• [Work to be completed]: All of the data, from the first line to the last, should be reproduced without alteration.

• [Saved data entries]:

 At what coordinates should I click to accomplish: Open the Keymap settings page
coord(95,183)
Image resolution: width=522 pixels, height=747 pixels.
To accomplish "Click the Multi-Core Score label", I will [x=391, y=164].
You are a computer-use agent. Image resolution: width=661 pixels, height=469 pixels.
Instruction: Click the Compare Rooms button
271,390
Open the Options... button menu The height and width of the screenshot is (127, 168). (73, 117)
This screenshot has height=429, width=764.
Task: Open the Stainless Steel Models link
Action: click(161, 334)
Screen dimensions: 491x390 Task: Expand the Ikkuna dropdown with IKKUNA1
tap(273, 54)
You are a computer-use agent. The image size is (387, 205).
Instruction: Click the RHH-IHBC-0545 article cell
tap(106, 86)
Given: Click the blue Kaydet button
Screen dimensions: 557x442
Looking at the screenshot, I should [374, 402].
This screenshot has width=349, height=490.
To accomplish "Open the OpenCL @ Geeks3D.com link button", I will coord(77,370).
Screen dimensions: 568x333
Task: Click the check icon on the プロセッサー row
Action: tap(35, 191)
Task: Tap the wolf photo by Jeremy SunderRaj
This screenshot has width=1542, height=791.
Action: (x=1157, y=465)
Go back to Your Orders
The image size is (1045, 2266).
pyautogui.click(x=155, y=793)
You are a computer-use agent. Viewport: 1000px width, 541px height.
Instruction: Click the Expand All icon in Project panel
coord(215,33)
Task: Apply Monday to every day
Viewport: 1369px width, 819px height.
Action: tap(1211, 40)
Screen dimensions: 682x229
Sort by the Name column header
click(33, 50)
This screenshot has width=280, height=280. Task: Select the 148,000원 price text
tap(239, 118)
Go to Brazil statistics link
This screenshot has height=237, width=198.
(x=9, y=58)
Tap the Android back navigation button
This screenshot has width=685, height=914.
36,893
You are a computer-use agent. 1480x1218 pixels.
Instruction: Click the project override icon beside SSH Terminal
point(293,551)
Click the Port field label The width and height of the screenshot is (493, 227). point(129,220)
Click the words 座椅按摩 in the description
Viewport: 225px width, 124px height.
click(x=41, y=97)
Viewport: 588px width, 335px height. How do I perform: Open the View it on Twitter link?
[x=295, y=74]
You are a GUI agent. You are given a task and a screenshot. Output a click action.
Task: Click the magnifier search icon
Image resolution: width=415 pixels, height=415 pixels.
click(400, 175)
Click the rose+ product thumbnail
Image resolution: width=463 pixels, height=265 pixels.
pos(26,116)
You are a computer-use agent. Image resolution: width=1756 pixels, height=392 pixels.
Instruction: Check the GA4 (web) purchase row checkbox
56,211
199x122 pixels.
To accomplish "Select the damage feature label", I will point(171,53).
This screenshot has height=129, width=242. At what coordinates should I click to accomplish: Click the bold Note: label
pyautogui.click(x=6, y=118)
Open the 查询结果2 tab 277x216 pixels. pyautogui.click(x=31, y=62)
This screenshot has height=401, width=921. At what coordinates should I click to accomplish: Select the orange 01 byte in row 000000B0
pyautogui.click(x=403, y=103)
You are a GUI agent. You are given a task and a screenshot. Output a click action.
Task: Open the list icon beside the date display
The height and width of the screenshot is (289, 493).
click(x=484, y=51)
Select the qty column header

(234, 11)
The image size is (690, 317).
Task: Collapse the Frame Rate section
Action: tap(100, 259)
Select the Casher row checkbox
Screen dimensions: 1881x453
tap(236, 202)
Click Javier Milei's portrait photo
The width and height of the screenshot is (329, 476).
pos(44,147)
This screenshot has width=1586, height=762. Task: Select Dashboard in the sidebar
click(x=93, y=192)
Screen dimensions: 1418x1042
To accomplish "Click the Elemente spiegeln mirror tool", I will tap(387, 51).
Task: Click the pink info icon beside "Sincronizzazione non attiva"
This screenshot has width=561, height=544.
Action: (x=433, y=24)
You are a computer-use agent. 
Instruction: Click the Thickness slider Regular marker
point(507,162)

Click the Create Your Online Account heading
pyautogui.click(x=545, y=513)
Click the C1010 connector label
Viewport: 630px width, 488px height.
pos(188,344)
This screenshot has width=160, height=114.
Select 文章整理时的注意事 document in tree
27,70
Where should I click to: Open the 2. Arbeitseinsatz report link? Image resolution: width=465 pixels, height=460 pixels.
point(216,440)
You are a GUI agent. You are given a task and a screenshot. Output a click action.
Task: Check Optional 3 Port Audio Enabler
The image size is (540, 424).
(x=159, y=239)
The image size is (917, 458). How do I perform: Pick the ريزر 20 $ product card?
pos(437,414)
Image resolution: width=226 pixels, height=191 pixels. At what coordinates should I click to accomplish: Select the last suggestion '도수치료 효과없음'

• [Reply to the exercise]:
 At what coordinates should I click to accomplish: Open the Keymap settings page
coord(95,183)
Image resolution: width=522 pixels, height=747 pixels.
To accomplish "Click the Multi-Core Score label", I will [x=391, y=164].
You are a computer-use agent. Image resolution: width=661 pixels, height=469 pixels.
Instruction: Click the Compare Rooms button
271,390
Open the Options... button menu The height and width of the screenshot is (127, 168). (73, 117)
This screenshot has height=429, width=764.
Task: Open the Stainless Steel Models link
Action: click(161, 334)
Screen dimensions: 491x390 Task: Expand the Ikkuna dropdown with IKKUNA1
tap(273, 54)
You are a computer-use agent. The image size is (387, 205).
Instruction: Click the RHH-IHBC-0545 article cell
tap(106, 86)
Given: Click the blue Kaydet button
Screen dimensions: 557x442
Looking at the screenshot, I should [374, 402].
This screenshot has width=349, height=490.
To accomplish "Open the OpenCL @ Geeks3D.com link button", I will coord(77,370).
Screen dimensions: 568x333
Task: Click the check icon on the プロセッサー row
Action: tap(35, 191)
Task: Tap the wolf photo by Jeremy SunderRaj
This screenshot has width=1542, height=791.
Action: (x=1157, y=465)
Go back to Your Orders
The image size is (1045, 2266).
pyautogui.click(x=155, y=793)
You are a computer-use agent. Viewport: 1000px width, 541px height.
Instruction: Click the Expand All icon in Project panel
coord(215,33)
Task: Apply Monday to every day
Viewport: 1369px width, 819px height.
Action: tap(1211, 40)
Screen dimensions: 682x229
Sort by the Name column header
click(33, 50)
This screenshot has width=280, height=280. Task: Select the 148,000원 price text
tap(239, 118)
Go to Brazil statistics link
This screenshot has height=237, width=198.
(x=9, y=58)
Tap the Android back navigation button
This screenshot has width=685, height=914.
36,893
You are a computer-use agent. 1480x1218 pixels.
Instruction: Click the project override icon beside SSH Terminal
point(293,551)
Click the Port field label The width and height of the screenshot is (493, 227). point(129,220)
Click the words 座椅按摩 in the description
Viewport: 225px width, 124px height.
click(x=41, y=97)
Viewport: 588px width, 335px height. How do I perform: Open the View it on Twitter link?
[x=295, y=74]
You are a GUI agent. You are given a task and a screenshot. Output a click action.
Task: Click the magnifier search icon
Image resolution: width=415 pixels, height=415 pixels.
click(400, 175)
Click the rose+ product thumbnail
Image resolution: width=463 pixels, height=265 pixels.
pos(26,116)
You are a computer-use agent. Image resolution: width=1756 pixels, height=392 pixels.
Instruction: Check the GA4 (web) purchase row checkbox
56,211
199x122 pixels.
To accomplish "Select the damage feature label", I will point(171,53).
This screenshot has height=129, width=242. At what coordinates should I click to accomplish: Click the bold Note: label
pyautogui.click(x=6, y=118)
Open the 查询结果2 tab 277x216 pixels. pyautogui.click(x=31, y=62)
This screenshot has height=401, width=921. At what coordinates should I click to accomplish: Select the orange 01 byte in row 000000B0
pyautogui.click(x=403, y=103)
You are a GUI agent. You are given a task and a screenshot. Output a click action.
Task: Open the list icon beside the date display
The height and width of the screenshot is (289, 493).
click(x=484, y=51)
Select the qty column header

(234, 11)
The image size is (690, 317).
Task: Collapse the Frame Rate section
Action: tap(100, 259)
Select the Casher row checkbox
Screen dimensions: 1881x453
tap(236, 202)
Click Javier Milei's portrait photo
The width and height of the screenshot is (329, 476).
pos(44,147)
This screenshot has width=1586, height=762. Task: Select Dashboard in the sidebar
click(x=93, y=192)
Screen dimensions: 1418x1042
To accomplish "Click the Elemente spiegeln mirror tool", I will tap(387, 51).
Task: Click the pink info icon beside "Sincronizzazione non attiva"
This screenshot has width=561, height=544.
Action: (x=433, y=24)
You are a computer-use agent. 
Instruction: Click the Thickness slider Regular marker
point(507,162)

Click the Create Your Online Account heading
pyautogui.click(x=545, y=513)
Click the C1010 connector label
Viewport: 630px width, 488px height.
pos(188,344)
This screenshot has width=160, height=114.
Select 文章整理时的注意事 document in tree
27,70
Where should I click to: Open the 2. Arbeitseinsatz report link? Image resolution: width=465 pixels, height=460 pixels.
point(216,440)
You are a GUI agent. You are given a task and a screenshot. Output a click action.
Task: Check Optional 3 Port Audio Enabler
The image size is (540, 424).
(x=159, y=239)
The image size is (917, 458). How do I perform: Pick the ريزر 20 $ product card?
pos(437,414)
Image resolution: width=226 pixels, height=191 pixels. At what coordinates should I click to accomplish: Select the last suggestion '도수치료 효과없음'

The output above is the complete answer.